Brano fornito:
====
La prima singolare usanza era che lo sposo, entrato nella stanza nuziale, doveva dare alla sposa una fetta di cotogna, mentre lui si sarebbe occupato di benedire gli angoli della stanza con un ramo d’ulivo immerso nell’acqua santa. La scuola salernitana, fondata nel 1150, infatti, consigliava alle ragazze di mangiare mele e pere prima del coito.
Il secondo rituale medievale era che gli sposi dovevano adagiarsi sul letto sotto lo sguardo di parenti e amici, che dovevano testimoniare che alla cerimonia era realmente seguito l’accoppiamento, e la stessa Chiesa, per il principio che il matrimonio è perfetto solo dopo l’unione corporale, dava la benedizione agli sposi seduti sul letto cosparso di fiori, nel quale veniva posto anche un bambinello per indicare lo scopo per cui essi si univano.
La terza consuetudine era quella che la suocera doveva regalare alla sposa la camicia da indossare la prima notte d’amore. Alla moglie poi era riservato sempre il lato sinistro, se questo si trovava vicino alla porta, il letto veniva girato perché spettava all’uomo la sorveglianza della porta.
Sotto il letto, poi, la suocera metteva un cestino con la biancheria, in modo che la vergine avesse potuto pulire la ferita causata dalla rottura dell’imene. Infatti, un’altra usanza era quella del pannum sanguinolentum. La sposa infatti era costretta a mostrare sia ai genitori che ai suoceri la “prova” che era rimasta vergine fino al matrimonio: così doveva esibire loro il panno insanguinato con cui si era pulita. Il panno veniva addirittura steso all’aperto, bene in vista, affinché le vicine di casa non avessero da ridire. L’esibizione del pannum sanguinolentum era consueta anche in tribunale, come prova che il matrimonio era stato consumato per carnis copulam.
Si giudicava male la ragazza che non giungeva vergine alla prima notte di nozze. Esiste una storiella napoletana che racconta di un uomo che non aveva trovato la sua sposa vergine. Colmo d’ira, gridò: «Bene, qualcosa devo rompere o stracciare questa notte, dato che la vulva e l’ano lo sono già !». Ciò detto, afferrò un bastone e fracassò la testa della donna.
====
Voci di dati

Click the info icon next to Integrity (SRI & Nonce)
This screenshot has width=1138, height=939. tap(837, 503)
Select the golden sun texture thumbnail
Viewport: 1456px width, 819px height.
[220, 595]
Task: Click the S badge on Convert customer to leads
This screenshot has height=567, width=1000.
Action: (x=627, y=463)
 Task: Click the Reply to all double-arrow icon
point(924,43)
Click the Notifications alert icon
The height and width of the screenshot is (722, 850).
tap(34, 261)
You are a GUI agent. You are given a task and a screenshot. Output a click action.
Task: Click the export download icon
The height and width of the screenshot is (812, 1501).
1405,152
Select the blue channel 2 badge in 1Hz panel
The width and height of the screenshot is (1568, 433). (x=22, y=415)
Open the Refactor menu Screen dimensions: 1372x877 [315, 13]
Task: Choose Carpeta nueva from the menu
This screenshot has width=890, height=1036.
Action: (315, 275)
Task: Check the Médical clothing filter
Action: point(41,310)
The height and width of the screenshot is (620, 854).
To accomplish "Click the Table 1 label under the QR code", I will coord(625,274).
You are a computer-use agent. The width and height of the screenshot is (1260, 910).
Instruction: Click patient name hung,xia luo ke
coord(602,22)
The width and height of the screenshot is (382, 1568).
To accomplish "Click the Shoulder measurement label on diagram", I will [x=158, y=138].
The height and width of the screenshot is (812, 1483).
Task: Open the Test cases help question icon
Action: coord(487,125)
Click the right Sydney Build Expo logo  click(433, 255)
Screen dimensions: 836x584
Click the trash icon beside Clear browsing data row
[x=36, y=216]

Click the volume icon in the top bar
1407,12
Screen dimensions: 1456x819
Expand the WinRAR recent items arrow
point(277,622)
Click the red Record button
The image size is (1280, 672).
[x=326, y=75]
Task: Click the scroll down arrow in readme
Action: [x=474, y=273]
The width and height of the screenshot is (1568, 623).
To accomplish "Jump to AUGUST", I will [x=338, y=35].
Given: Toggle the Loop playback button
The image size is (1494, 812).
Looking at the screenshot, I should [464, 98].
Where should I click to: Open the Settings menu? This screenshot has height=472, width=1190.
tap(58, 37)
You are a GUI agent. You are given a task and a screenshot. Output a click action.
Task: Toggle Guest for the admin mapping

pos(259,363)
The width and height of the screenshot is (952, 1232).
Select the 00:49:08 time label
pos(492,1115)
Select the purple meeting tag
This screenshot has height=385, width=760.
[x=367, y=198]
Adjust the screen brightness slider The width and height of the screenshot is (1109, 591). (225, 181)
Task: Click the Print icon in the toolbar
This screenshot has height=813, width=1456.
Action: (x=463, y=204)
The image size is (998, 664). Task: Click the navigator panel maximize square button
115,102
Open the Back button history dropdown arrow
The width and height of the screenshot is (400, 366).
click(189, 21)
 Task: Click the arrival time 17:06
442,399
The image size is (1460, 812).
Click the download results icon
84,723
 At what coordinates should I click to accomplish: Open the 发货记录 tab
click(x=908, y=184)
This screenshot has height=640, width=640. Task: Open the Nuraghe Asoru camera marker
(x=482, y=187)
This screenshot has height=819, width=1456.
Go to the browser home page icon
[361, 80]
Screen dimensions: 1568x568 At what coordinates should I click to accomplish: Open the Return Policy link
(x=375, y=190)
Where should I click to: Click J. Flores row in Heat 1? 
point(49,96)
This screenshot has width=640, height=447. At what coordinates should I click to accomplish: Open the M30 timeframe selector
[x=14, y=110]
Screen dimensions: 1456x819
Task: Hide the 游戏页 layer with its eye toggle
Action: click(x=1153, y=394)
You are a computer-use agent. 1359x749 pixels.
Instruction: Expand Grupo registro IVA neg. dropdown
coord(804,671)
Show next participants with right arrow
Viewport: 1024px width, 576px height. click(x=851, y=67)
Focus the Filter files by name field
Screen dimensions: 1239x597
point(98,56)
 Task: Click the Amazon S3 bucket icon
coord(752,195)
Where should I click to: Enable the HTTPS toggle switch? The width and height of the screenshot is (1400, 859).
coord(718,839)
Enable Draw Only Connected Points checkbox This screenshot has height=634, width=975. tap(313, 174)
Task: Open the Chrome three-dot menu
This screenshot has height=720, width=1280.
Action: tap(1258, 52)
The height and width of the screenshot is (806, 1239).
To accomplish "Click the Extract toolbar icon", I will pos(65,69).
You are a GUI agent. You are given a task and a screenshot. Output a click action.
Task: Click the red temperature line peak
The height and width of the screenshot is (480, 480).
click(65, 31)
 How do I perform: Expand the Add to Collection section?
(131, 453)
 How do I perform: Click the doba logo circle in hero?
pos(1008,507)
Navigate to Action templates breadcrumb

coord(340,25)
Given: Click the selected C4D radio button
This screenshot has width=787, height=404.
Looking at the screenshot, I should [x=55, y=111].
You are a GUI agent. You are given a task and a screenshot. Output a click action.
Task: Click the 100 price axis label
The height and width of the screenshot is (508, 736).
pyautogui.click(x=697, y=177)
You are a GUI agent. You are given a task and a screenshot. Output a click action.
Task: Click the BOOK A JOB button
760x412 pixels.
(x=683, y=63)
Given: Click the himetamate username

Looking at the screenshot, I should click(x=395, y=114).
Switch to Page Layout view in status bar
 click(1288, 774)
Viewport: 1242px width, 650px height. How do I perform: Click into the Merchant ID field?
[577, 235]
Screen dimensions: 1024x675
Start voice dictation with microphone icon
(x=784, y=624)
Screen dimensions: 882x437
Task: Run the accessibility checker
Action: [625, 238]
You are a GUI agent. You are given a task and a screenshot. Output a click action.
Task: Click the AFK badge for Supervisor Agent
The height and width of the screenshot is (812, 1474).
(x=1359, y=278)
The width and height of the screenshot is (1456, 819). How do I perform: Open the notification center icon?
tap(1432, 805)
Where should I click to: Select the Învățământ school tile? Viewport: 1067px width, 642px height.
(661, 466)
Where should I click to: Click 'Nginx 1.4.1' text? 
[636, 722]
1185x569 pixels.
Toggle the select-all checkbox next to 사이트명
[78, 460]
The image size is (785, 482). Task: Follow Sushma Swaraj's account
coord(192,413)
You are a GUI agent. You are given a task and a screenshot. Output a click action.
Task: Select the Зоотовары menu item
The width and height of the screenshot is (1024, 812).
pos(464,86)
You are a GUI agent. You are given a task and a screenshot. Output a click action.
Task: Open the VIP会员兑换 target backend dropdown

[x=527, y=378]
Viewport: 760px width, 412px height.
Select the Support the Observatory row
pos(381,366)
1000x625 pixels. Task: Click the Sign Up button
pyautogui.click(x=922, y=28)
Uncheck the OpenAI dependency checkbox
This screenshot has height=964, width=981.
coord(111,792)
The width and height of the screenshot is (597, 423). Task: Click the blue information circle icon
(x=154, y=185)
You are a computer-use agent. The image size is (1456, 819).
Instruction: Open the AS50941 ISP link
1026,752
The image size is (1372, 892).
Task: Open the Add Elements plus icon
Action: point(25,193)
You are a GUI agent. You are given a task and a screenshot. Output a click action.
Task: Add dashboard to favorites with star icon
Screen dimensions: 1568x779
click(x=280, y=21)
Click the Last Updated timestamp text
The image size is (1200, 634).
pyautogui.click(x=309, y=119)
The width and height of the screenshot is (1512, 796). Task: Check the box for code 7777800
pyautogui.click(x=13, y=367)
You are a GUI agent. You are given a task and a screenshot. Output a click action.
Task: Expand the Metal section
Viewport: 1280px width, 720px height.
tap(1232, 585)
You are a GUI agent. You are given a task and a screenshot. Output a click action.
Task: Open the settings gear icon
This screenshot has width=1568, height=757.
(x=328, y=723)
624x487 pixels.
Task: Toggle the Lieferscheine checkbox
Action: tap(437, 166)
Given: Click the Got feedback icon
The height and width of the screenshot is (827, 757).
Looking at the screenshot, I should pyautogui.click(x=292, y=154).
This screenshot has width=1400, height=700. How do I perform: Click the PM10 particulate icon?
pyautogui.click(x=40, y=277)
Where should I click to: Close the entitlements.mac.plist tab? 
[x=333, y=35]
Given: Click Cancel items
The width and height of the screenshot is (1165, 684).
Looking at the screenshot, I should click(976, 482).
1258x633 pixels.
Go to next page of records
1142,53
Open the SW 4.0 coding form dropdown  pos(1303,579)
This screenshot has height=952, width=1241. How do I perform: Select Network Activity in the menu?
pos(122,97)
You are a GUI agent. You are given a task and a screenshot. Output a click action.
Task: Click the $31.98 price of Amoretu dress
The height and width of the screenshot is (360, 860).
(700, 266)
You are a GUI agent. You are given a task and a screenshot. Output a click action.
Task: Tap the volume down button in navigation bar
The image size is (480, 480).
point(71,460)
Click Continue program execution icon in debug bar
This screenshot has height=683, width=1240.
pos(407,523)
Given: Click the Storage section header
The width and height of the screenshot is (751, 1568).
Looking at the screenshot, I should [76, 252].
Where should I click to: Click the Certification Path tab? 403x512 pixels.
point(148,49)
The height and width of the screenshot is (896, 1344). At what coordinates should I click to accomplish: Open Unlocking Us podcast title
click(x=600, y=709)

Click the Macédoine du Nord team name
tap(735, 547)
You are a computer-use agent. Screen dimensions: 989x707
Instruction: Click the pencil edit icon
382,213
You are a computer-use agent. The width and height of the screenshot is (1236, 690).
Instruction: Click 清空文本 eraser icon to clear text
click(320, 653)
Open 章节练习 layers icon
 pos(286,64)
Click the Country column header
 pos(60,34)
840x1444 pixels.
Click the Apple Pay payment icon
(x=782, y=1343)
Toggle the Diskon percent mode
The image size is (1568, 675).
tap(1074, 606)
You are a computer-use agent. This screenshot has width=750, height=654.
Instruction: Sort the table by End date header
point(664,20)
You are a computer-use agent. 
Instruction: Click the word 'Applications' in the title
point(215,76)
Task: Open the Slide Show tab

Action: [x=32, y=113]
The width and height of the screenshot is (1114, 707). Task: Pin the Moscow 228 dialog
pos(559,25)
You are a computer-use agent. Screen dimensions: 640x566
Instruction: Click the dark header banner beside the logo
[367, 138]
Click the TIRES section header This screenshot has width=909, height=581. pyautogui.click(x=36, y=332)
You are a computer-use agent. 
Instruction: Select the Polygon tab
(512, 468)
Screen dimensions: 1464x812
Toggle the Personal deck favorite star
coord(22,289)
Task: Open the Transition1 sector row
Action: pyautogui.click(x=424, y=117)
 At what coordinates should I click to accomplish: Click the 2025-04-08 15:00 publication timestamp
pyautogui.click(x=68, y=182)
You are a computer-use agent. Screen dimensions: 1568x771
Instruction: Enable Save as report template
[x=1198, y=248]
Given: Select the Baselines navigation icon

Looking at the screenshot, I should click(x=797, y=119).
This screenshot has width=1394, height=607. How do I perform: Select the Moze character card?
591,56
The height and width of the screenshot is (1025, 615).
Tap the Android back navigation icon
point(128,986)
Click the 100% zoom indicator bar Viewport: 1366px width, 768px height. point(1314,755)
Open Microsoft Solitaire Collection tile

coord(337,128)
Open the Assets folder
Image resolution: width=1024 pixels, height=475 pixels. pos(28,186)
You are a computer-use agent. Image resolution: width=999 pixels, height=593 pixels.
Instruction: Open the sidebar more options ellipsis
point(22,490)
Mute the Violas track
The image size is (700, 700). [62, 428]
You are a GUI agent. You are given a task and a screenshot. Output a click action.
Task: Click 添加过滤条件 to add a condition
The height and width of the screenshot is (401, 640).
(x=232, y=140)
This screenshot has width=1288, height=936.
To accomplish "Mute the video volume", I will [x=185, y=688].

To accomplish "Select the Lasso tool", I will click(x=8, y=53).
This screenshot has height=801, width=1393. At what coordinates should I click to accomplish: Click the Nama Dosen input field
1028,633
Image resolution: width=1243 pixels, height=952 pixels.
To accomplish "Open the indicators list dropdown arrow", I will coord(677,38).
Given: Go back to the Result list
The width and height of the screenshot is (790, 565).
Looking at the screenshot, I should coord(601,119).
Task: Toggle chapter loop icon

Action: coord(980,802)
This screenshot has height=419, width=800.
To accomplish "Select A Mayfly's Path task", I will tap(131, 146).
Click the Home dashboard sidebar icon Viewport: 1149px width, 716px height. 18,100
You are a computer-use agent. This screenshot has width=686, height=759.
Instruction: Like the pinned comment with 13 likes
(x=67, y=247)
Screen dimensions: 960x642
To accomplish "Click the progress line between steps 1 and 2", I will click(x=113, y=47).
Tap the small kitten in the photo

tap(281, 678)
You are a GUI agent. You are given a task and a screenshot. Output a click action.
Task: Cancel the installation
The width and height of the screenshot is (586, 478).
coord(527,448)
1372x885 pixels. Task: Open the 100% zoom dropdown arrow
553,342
====
Da fare:
a. Rispondi a queste domande sul brano delle usanze nuziali medievali:
(i) Che cosa doveva dare lo sposo alla sposa appena entrato nella stanza nuziale?
(ii) Che cosa regalava la suocera alla sposa per la prima notte?
(iii) Quale lato del letto spettava alla moglie?
b. Estrai dal brano delle usanze nuziali medievali il passo che parte dalle parole "Si giudicava male" e si ferma dopo "testa della donna.".
Le righe sono materiale a parte rispetto al brano.

Esercizio svolto:
a.
(i) Una fetta di cotogna.
(ii) La camicia da indossare la prima notte d'amore.
(iii) Il lato sinistro.

b.
Si giudicava male la ragazza che non giungeva vergine alla prima notte di nozze. Esiste una storiella napoletana che racconta di un uomo che non aveva trovato la sua sposa vergine. Colmo d’ira, gridò: «Bene, qualcosa devo rompere o stracciare questa notte, dato che la vulva e l’ano lo sono già !». Ciò detto, afferrò un bastone e fracassò la testa della donna.